8. Spendthrift Trust

This trust restricts a beneficiary’s ability to access the trust principal and protects the assets from the beneficiary’s creditors.
Use case: Preventing poor financial decisions or creditor claims against inherited funds.

9. Grantor Retained Annuity Trust (GRAT)

The grantor places appreciating assets in the trust and receives fixed annual payments (annuities). After the term ends, any remaining value passes to beneficiaries with minimal or no gift tax.
Use case: Transferring appreciating assets to heirs while reducing gift and estate tax exposure.

10. Qualified Personal Residence Trust (QPRT)

This trust allows the grantor to transfer a primary or secondary residence out of their taxable estate while retaining the right to live in it for a set number of years.
Use case: Reducing estate tax liability while maintaining use of the home.

11. Medicaid Asset Protection Trust (MAPT)
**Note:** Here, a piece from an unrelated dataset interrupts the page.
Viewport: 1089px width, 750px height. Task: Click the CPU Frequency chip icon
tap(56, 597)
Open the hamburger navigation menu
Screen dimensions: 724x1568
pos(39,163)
This irrevocable trust helps individuals qualify for Medicaid by transferring ownership of assets in advance of needing long-term care. Assets in a MAPT are protected after the applicable “look-back” period.
Use case: Preserving assets for heirs while planning for future long-term care needs.

13. Pet Trust

This trust provides funds and instructions for the care of a pet if the owner dies or becomes incapacitated.
Use case: Ensuring a pet is cared for according to the owner’s wishes.


Trusts are not one-size-fits-all. The right structure depends on your goals, whether that’s avoiding probate, protecting assets, planning for a loved one with special needs, or minimizing taxes.